Encryption, which plays an important role in compliance, was recently added to many components in the Hadoop ecosystem. Intel (who is an investor in Cloudera) played a major role in the implementation as well as in adding speedups for Intel processors (using Intel AES-NI). In this post, Intel describes the basics of Hadoop encryption using hardware acceleration and provide some performance results from a single node running CDH 5.2.

The MapR blog has a guide describing how to run MapReduce jobs in non-JVM languages with Hadoop Streaming (not to be confused with stream processing).  The guide describes how Hadoop Streaming exchanges data with the external process, and it has examples for perl and python.

Hortonworks has a technical overview of the Hive 0.14 cost-based optimizer (CBO). The post describes the steps of query optimization, several types of optimizations (e.g. for left-deep joins and bushy-joins), illustrated examples of how the CBO improves join order, join simplification, and some performance numbers.
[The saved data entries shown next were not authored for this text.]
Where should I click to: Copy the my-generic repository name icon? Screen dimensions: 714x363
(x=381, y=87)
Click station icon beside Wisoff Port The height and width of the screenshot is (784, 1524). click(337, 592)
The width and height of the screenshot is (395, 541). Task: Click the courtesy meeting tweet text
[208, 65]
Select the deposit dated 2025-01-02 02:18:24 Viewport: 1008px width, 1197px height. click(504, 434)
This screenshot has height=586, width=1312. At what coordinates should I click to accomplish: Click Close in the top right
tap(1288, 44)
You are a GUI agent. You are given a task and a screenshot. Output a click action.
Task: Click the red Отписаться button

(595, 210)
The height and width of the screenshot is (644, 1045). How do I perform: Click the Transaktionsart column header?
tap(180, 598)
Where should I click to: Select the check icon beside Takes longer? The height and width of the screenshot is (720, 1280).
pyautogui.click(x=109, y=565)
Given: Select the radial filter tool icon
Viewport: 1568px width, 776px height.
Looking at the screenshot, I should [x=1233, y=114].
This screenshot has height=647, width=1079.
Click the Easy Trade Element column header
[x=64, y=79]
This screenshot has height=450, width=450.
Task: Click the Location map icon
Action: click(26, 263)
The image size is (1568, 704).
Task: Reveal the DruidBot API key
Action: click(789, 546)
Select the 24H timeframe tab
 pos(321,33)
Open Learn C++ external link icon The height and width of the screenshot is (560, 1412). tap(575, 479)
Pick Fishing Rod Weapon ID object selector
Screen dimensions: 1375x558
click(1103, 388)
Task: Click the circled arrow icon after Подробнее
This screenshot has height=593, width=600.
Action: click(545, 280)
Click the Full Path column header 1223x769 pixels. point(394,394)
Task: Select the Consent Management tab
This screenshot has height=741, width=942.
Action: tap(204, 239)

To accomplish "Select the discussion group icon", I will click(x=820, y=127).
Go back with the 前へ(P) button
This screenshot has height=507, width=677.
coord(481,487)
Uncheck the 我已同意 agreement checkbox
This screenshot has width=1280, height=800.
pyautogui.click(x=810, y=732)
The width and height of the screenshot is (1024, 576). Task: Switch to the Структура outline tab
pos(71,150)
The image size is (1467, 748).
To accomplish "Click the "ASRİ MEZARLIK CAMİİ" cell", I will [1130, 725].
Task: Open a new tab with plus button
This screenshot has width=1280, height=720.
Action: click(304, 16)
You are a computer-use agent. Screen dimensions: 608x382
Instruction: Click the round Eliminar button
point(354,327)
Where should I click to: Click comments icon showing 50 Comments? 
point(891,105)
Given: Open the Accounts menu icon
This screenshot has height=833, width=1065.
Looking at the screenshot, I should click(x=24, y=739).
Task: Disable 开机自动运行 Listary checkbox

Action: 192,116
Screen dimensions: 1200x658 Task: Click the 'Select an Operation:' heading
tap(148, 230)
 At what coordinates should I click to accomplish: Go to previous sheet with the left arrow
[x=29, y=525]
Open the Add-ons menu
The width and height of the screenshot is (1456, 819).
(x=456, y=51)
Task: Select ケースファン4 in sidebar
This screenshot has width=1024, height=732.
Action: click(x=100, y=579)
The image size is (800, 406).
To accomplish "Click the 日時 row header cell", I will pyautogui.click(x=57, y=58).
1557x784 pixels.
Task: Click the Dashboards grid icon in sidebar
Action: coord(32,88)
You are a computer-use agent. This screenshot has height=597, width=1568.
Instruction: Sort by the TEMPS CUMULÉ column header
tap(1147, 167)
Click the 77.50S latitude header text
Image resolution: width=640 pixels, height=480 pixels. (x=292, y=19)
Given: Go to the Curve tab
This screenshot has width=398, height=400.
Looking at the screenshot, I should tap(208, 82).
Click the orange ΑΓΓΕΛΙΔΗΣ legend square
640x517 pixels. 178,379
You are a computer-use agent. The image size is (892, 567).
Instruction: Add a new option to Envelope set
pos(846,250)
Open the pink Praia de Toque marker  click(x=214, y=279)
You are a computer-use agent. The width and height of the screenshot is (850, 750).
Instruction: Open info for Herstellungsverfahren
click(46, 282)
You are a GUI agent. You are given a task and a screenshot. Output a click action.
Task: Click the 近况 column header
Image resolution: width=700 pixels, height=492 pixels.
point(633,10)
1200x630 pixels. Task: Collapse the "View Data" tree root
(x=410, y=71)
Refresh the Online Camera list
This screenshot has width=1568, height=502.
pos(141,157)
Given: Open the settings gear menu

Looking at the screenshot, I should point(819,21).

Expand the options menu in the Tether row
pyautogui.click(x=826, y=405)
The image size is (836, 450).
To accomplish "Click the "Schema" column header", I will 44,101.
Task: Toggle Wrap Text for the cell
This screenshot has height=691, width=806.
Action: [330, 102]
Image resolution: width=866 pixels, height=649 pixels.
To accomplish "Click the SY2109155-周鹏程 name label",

Hortonworks has a second post in a series describing fault-tolerance for long-running services in YARN. This post describes new features in the ApplicationMaster (AM)—previously a restart of the AM would restart all container it launched. The post describes the strategy that YARN uses to preserve running containers as well as the new AM retry windows which removes the upper-limit on the number of AM restarts.

The Apache Spark community has been working on DataFrames, a new type of distributed collection. There was recently a presentation on DataFrames at the Spark User Meetup—the slides and video are now available online.

This post has a lot of interesting ideas about replacing a database (described as mutable global state) with a distributed immutable event log. There's a video of a presentation from Strange Loop, and the presentation has also been transcribed (with slides inline). The talk describes how to implement a number of these ideas with Apache Kafka and Apache Sazma, and it includes many important ideas for anyone working with distributed systems.

This post describes some of the types of applications and challenges that arise with the internet of things, which produces lots of timeseries data. NoSQL databases like HBase and MapR DB are optimized for common-queries on these types of data, and the post describes further techniques for optimizing the storage footprint (via the schema that OpenTSDB uses).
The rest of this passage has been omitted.